Style

Farm-to-Fashion Indigo

Designer Leigh Magar dreams up a line of apparel and home goods steeped in the indigo culture of the Lowcountry

Photo: Olivia Rae James

A basket and napkins dyed with indigo

At the end of a muddy lane on Johns Island, South Carolina, past a crashed airplane in the vines, Leigh Magar is kneeling inside a broken-down horse trailer. She has just set down a cane—adorned with rusted cowbells to scare off snakes—and is dipping a cotton bag into a large, pungent vat of fermenting indigo, which she keeps in the trailer to contain the odor, a stench something like a dirty wet dog. When Magar removes the bag, it’s green and dripping dye, then slowly—like a photograph developing—turns blue before our eyes. 

Hanging it on a fence to dry, she says, “I gotta get some things sent out to Brooklyn.”

Magar in a dress and apron from her line

Photo: Olivia Rae James

Magar in a dress and apron from her line

The globe’s most cosmopolitan zip codes have long been interested in dispatches from the singular world of Leigh Magar. For twenty years she made her name as a celebrated milliner, her hats seen from the pages of Vogue to the windows of Barneys. But three years ago Magar sold her Charleston atelier and moved with her husband to a house hidden within the Spanish-moss-draped oaks on nearby Johns Island.

“We wanted to make life easier,” Magar says. “So we decided to sell everything.”

Soon, though, she was making life complicated again. Inspired by the story of Eliza Lucas Pinckney, who introduced indigo to South Carolina in the 1700s, Magar began to grow indigo at her new home. Once one of South Carolina’s foremost plantation cash crops, second only to rice in the years before the Revolutionary War, natural indigo has long been abandoned in favor of modern dyeing techniques. Magar is determined to bring it back. She now uses the plant to dye an array of small-batch handmade garments and home goods that make up her Madame Magar line. 

“The process is an act of intuition,” Magar says of extracting indigo dye, which comes from the leaf, not the flower, and is brought out via a method of fermentation that Magar says resembles the making of yogurt. “It’s a lost art, which is part of why I do it.”

A batch of Magar's fresh-leaf indigo dye

Photo: Olivia Rae James

Magic Brew

A batch of Magar’s fresh-leaf indigo dye

Magar’s dye recipes vary—“It’s been years of me developing my own stew,” she says—from batches of freshly picked leaves that develop over a couple of days to vats that ferment for months at a time. She also employs other foraged pigments in her work, such as dandelion, hickory nuts, and black walnuts, which steep in a rainbow of jars on the shelves of her studio. Like a scientist, she tests different dyes to see how they react to swatches of cotton and silk; indigo yields a spectrum from pale sapphire to midnight blue, black walnut makes “the darkest dye of the natural world,” loquat a rich peachy hue, camellia a yellow ocher. 

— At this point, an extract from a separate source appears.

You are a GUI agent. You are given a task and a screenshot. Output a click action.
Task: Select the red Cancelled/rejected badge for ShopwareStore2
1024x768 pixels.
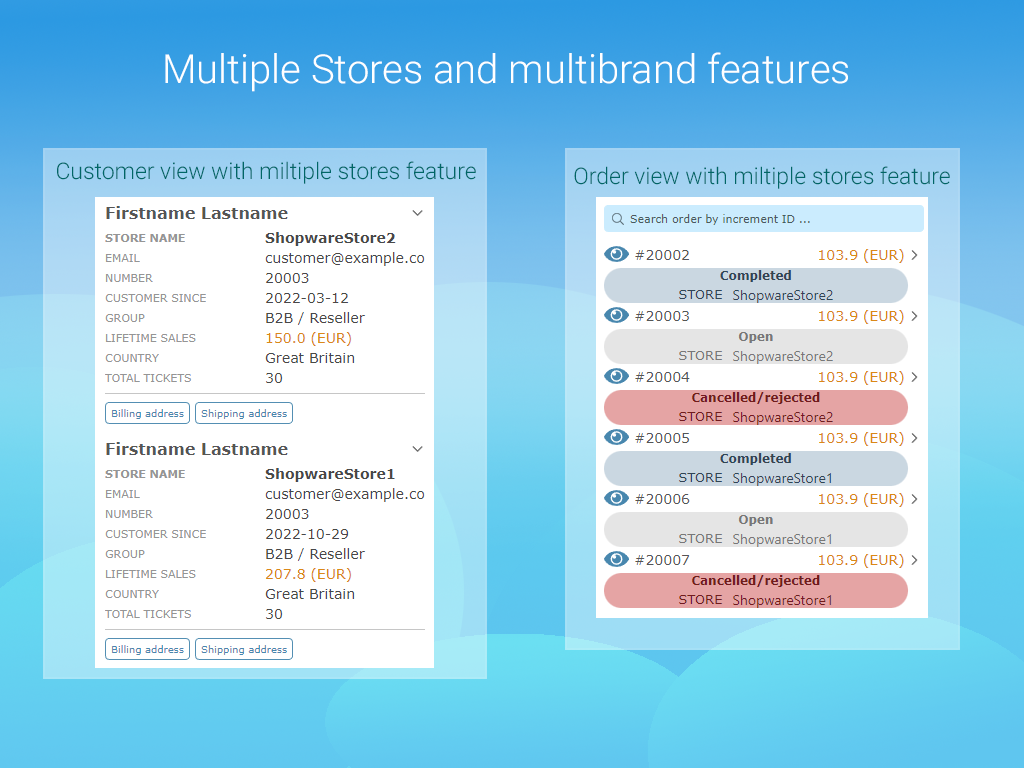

Magar draws additional inspiration from other Lowcountry traditions, like Gullah rag quilting, which she recently worked into the design of a jacket made from indigo-dyed cotton swatches sewn together in a bouquet of cloth.

In addition to making everything from shift dresses to tea towels, Magar leads workshops and produces textile art. Most of her items are available in limited runs through pop-up shops, in boutiques in Charleston and New York, and on her website. Whatever she makes, though, Magar’s designs are elegant and pared down because the process demands everything remain small-scale and one-of-a-kind. This is exactly how she likes it. “I’m just going to make things that I love,” she says, “and utilize nature.”